--- DATA IN THIS EXERCISE Enclosed Below ---
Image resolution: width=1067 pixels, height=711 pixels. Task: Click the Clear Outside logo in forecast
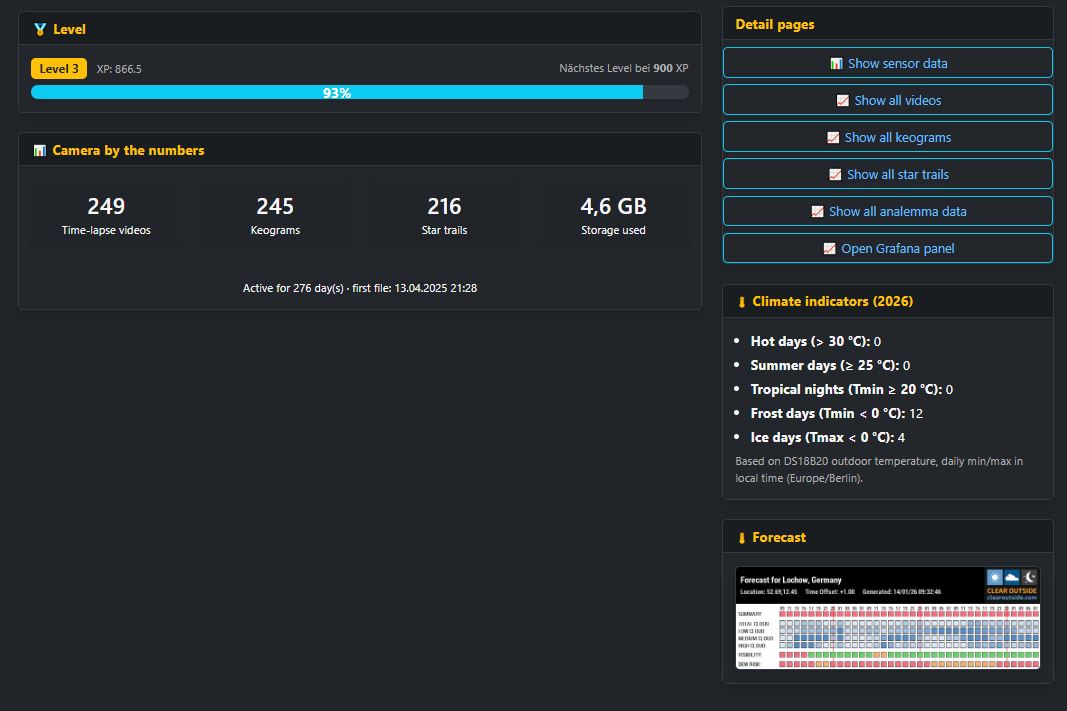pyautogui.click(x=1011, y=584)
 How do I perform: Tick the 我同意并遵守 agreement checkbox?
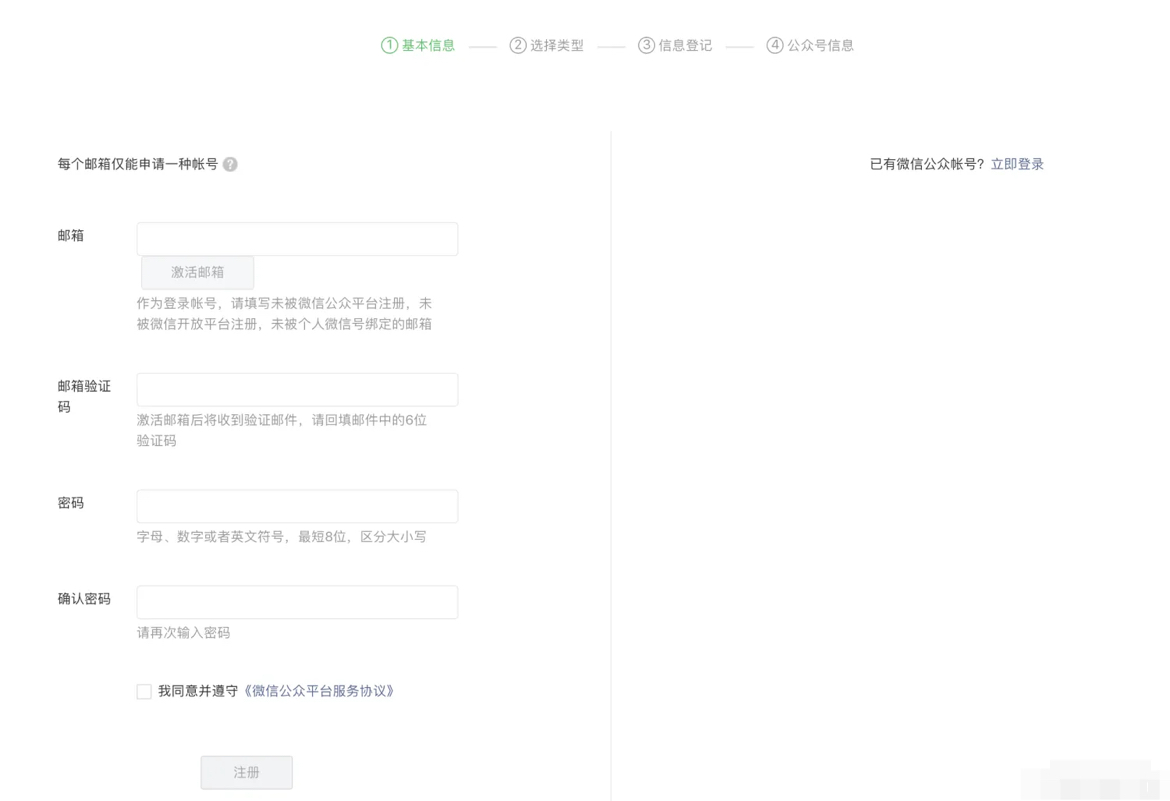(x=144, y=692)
--- End of Enclosed DATA IN THIS EXERCISE ---
--- DATA IN THIS EXERCISE Enclosed Below ---
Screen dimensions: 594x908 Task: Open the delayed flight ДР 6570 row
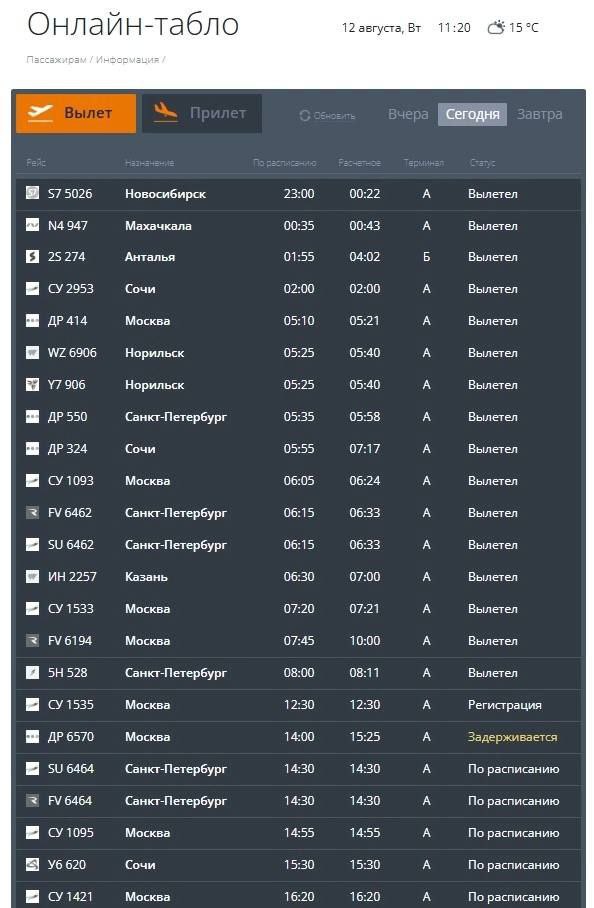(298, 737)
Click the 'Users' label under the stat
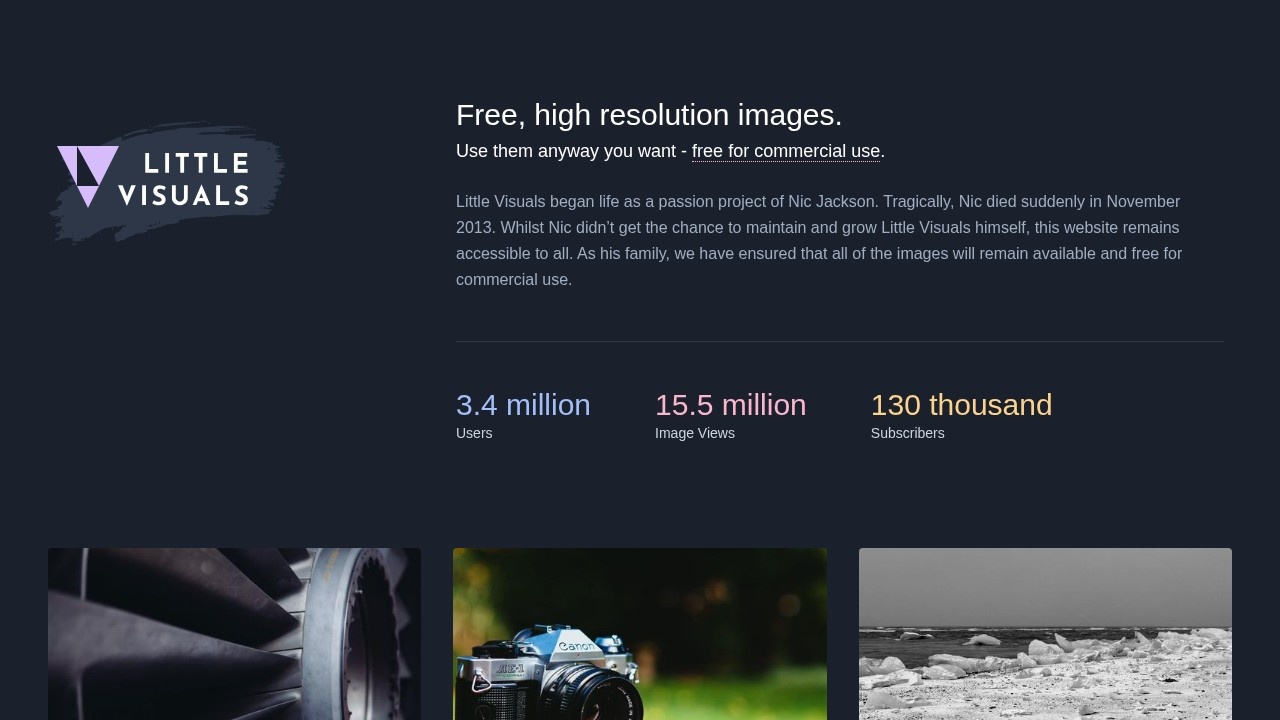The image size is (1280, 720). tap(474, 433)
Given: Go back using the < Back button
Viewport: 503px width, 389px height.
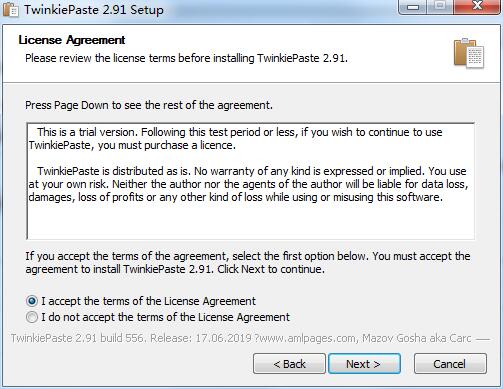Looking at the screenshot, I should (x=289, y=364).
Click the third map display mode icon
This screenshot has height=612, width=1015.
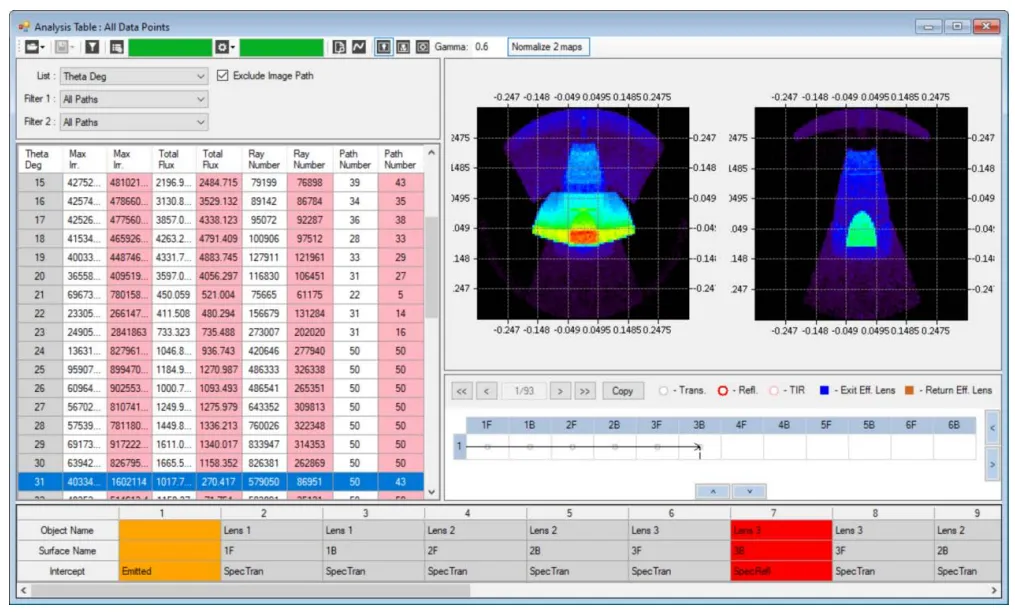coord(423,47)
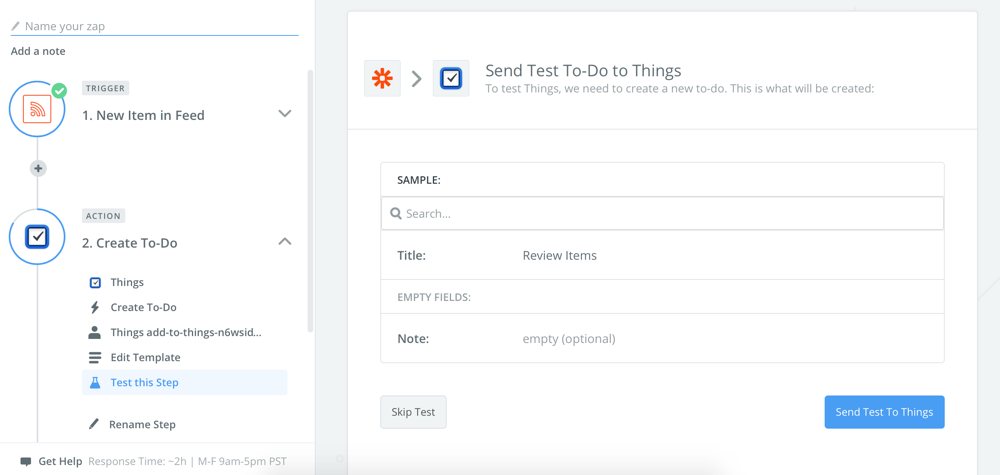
--- End of Enclosed DATA IN THIS EXERCISE ---
--- DATA IN THIS EXERCISE Enclosed Below ---
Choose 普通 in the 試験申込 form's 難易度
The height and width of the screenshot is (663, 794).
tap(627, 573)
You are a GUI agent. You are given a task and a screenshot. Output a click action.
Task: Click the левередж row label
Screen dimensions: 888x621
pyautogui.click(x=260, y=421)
--- End of Enclosed DATA IN THIS EXERCISE ---
**ACTIVITY:** Using the records above, print exactly the lines between the ones containing "Click the 'Users' label under the stat" and "Click the third map display mode icon", inclusive, and nothing else; no pictures.

**SOLUTION TO THIS TASK:**
Click the 'Users' label under the stat
The image size is (1280, 720). tap(474, 433)
Given: Go back using the < Back button
Viewport: 503px width, 389px height.
Looking at the screenshot, I should (x=289, y=364).
Click the third map display mode icon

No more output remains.